You decide the problem statement. You decide the theme. You decide the track. It's all about you for the final project. This is the one time in the course where they let you run wild and build anything you want, under some very basic rules.
This blog is all about my Final Project: Terminal-Based-NBA-Game
Ideation
I've been a basketball player and an NBA nerd for 6 years now. And now that I know how to code in Python, it's time that I did something for the nerd in me.
For context: NBA fans LOVE TO COMPARE players. It's like our side job but without pay. Given the statistics of any two players, we love to compare and declare who's better.
This is where I came up with the idea for the first part of my project: Guess The MVP (Most Valuable Player).
To increase the complexity of this project, I planned to use Matplotlib and Numpy to plot graphs and visualise different NBA trends for the past 10 seasons.
And this is how I came up with the final idea for my project
Collecting Data
I chose ESPN to extract the statistics. Here's a look at what the data looks like:
These are the relevant statistics of the top 10 performing players, i.e., the season leaders of the most recent 2022-23 season. These stats include the following parameters:
RK (Rank, according to ESPN)
GP (Games Played, out of 82 total)
MPG (Minutes Per Game)
FG% (Field Goal Percentage, i.e., percentage of shots made out of shots attempted)
FT% (Free Throw Percentage)
3PM (3 Pointer Made per game)
RPG (Rebounds Per Game)
APG (Assists Per Game)
STPG (Steals Per Game)
BLKPG (Blocks Per Game)
TOPG (Turnovers Per Game)
PTS (Points Per Game)
ESPN (The ESPN overall score for the player)
As far as I could think, there were three ways to extract this data:
Web Scraping
Find ESPN API
Copy-Paste this data to Excel
And, the shortest and easiest way to get things done, was to use the 3rd method. So one by one, for 10 seasons, I copied and pasted this data in different Excel files and saved them as CSV.

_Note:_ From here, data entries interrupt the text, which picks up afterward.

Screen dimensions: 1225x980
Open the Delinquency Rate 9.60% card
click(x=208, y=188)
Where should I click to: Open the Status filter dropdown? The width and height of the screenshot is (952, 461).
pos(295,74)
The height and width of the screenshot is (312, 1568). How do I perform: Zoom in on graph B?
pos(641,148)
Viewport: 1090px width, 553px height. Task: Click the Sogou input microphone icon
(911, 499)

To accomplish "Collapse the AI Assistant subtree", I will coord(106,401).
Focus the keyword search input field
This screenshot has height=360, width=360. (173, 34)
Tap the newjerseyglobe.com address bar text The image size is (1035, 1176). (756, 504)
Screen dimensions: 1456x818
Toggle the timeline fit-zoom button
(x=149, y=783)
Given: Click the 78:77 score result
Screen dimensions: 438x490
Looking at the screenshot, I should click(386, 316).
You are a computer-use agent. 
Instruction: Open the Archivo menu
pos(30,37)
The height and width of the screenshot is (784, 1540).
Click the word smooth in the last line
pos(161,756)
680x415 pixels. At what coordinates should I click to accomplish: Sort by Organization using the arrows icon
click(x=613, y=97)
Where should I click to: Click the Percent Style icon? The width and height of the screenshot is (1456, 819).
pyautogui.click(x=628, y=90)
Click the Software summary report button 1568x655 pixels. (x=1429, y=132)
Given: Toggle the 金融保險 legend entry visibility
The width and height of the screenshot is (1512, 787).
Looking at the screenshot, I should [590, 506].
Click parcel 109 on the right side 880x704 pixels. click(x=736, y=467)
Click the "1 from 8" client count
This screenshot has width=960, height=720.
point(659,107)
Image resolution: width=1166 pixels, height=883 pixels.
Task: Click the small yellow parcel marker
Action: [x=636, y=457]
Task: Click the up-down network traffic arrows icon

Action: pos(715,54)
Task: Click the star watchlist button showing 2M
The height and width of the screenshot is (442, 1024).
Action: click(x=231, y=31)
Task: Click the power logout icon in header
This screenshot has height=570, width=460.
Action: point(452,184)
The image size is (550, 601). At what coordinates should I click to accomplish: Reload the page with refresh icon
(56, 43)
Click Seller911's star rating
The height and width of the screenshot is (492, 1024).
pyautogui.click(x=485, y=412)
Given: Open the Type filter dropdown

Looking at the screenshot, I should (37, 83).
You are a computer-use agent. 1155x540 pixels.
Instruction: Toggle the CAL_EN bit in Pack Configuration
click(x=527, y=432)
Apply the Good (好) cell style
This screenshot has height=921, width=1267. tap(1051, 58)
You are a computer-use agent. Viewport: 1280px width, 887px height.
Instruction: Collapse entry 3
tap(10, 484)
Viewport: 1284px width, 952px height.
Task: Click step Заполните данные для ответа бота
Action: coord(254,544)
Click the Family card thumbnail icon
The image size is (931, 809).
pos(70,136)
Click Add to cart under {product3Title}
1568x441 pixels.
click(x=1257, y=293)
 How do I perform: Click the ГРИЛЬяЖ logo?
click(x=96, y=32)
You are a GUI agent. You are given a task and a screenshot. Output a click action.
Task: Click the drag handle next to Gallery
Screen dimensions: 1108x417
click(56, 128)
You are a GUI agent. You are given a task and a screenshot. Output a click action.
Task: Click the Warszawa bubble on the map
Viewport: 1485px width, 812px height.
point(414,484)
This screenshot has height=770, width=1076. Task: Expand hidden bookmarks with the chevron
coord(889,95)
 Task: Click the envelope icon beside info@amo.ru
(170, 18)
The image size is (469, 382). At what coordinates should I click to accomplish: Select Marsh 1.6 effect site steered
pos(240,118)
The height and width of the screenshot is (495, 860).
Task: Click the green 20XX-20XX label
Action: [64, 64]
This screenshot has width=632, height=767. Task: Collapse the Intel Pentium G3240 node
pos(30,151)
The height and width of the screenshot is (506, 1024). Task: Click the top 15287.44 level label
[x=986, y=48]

To keep my project size compact, I decided to take the data from 10 recent seasons, that is, from 2013-2023. Here's how the 2022-23.csv file looked:
Cleaning Data
At this point, I had 10 CSV files, named according to their respective seasons (e.g.: 2022-23.csv). Now, I had to clean the data.
I wanted to remove the "RK" and the "ESPN" columns from all of my CSV files. I did not want these two parameters to show as statistics to my users. The "ESPN" column had to be removed since I devised a formula to calculate the MVP score for a player based on the above statistics (about this in the upcoming section).
Again, I had two ways of doing it:
Manually delete both columns from each file
Automate this process using Python
To skip all the hard work, I wrote a simple Python script in a separate file that removes any number of columns that I wanted to remove from a given CSV file.
I started with the basics, using the CSV library.
import csv
I wrote a function that loaded all the data from the CSV file into a list of dictionaries and rewrote the file with the data I wanted to show.
def delete_column(filename, *args):
#read preferred data into a list
with open(filename) as f:
reader = csv.DictReader(f)
data = [] #list of dictionaries as individual rows
for row in reader:
data.append({k: v for k, v in row.items() if k not in args})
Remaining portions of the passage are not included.